Historic Monuments of Ethnic L.A?
PART 1 - CHINATOWN
Los Angeles is the quintessential 21st Century, multi-ethnic metropolis. 52 to 56% of the county's population is of Mexican and Central American descent, the San Gabriel Valley is home to one of the fastest growing Chinese and ethnic Chinese populations in the nation, first and second-generation Koreans have made Los Angeles their second Seoul and Middle Eastern immigrants from Lebanon, Pakistan and Iraq have created their own "Little Arabia" not far from Disneyland.
There's no doubt that Los Angeles' complex ethnic mix reflects global social changes and migrations, but this is nothing new to our city. In his influential book, The Los Angeles Plaza, Historian William Estrada traces the city's multi-ethnic status from indigenous and colonial times to present-day Los Angeles, weaving together a common narrative based on personal stories, news clipping and diaries about the heart of Los Angeles. According to Estrada, Los Angeles was a multi-ethnic city from its inception, with Native-Americans or Gabrieliños, Spaniards, Mexicans, Chinese, Anglos and Africans negotiating and defining the meaning of the city.
Through this lens of common recognition, Departures has gone about exploring Los Angeles, weaving together "official" and personal stories that celebrate, uncover and remember our shared history.
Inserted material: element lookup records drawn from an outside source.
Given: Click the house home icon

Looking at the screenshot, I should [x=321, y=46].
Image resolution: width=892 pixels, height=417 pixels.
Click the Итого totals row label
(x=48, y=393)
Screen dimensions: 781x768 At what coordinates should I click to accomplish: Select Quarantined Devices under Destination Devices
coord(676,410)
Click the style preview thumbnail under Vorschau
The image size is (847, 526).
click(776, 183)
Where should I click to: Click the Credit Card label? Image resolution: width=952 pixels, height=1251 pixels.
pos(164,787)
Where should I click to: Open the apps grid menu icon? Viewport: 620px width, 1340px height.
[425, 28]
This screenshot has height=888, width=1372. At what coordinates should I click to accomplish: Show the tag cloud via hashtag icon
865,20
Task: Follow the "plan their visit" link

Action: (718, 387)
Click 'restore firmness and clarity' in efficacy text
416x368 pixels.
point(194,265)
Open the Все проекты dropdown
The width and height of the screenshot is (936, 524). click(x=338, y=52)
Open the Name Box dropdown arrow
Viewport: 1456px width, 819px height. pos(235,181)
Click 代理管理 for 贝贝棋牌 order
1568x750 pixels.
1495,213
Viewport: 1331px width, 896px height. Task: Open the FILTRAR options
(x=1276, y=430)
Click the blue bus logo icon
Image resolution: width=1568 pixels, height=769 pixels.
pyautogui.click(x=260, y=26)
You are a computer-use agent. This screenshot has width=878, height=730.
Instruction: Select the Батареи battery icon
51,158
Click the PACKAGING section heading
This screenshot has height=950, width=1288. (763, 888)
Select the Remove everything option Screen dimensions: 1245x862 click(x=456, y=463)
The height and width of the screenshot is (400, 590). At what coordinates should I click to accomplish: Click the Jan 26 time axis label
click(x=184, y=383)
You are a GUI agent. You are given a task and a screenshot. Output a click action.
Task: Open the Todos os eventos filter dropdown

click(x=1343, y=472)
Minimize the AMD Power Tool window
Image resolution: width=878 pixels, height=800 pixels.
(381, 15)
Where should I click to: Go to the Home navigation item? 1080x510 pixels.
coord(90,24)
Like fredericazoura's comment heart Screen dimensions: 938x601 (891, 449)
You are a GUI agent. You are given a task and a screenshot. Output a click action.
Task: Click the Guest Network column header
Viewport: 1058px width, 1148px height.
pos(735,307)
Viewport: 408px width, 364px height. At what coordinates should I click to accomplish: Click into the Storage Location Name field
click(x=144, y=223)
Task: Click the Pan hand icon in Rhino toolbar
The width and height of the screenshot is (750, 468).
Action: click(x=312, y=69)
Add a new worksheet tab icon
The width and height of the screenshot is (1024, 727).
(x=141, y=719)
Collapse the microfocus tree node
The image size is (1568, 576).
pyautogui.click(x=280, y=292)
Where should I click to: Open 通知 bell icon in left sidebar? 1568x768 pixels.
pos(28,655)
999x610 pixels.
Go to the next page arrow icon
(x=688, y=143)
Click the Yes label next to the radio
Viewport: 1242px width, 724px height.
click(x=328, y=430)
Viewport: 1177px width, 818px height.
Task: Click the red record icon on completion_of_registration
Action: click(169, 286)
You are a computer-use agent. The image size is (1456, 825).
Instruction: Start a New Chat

It's no surprise then that when we visit places rich with myths and forgotten histories we encounter issues that highlight ongoing - sometimes fraught - efforts telling true stories of culture, history and race in Los Angeles.
Chinatown is a great example of how difficult it can be to uncover these histories. It took almost three decades of dedicated efforts by community leaders to open the doors of the Chinese American Museum in 2003 and "officially" tell the story of the first wave of Chinese Immigrants to Los Angeles and the destruction of Old Chinatown for the construction of Union Station. While many people knew of this history, there had been no formal "above ground" recognitions by the city.
This tension between official and informal monuments can be found throughout Chinatown. Early Chinese entrepreneur Fong See, immortalized by Lisa See in her family memoir On Gold Mountain, built a family empire around businesses such as F. Suie One Co. and Fong's Antique Shop. One simply needs to walk into one of these establishments - two of them are in Chung King Road - to step into a living piece of Los Angeles history. Yet because these are private businesses, many such informal monuments are threatened with closure and erasure.
As part of the Chinatown Departures, I spoke with Leslee Leong, great granddaughter of the late Fong See and Mason Fong, cousin of Leslee, to discuss how these "unofficial" places of Los Angeles history should be maintained, preserved and celebrated as monuments of our common narrative.
PART 2 - THE WATTS TOWERS
Starting Oct. 22 an international discussion around some of these issues will kick off with a focus on the Watts Towers. As part of the Watts Towers Common Ground Initiative Seth Strongin, Policy and Research Manager at The City Project, conducted a series of interviews with N.J. "Bud" Goldstone - Watts Tower advocate and engineer - about the imminent danger facing the iconic south Los Angeles historical monument today.
The City Project, whose mission is to help shape public policy around issues of social and environmental and public equity with emphasis on communities of color, has taken the lead around building public awareness on this issue.
In his interviews with The City Project (see below) "Bud" Goldstone urges the city to turn the towers over to a private arts related entity that has the capability and expertise to maintain and preserve them.
Simon Rodia, the Towers' master architect and builder, gave the property away in 1955 and it changed hands repeatedly until it was deeded to the city in 1975 and become a historical landmark. But this "official" recognition was no guarantee of safety and support. After years of official neglect, the community had to take legal action to preserve them.
Today the towers are once again being threatened. Without a radical new approach to maintaining and preserving, the towers could go the way of many other lost monuments of Los Angeles' ethnic history.
Ironically, as Bud" Goldstone suggests, taking the towers away from the city might be the only way to save them.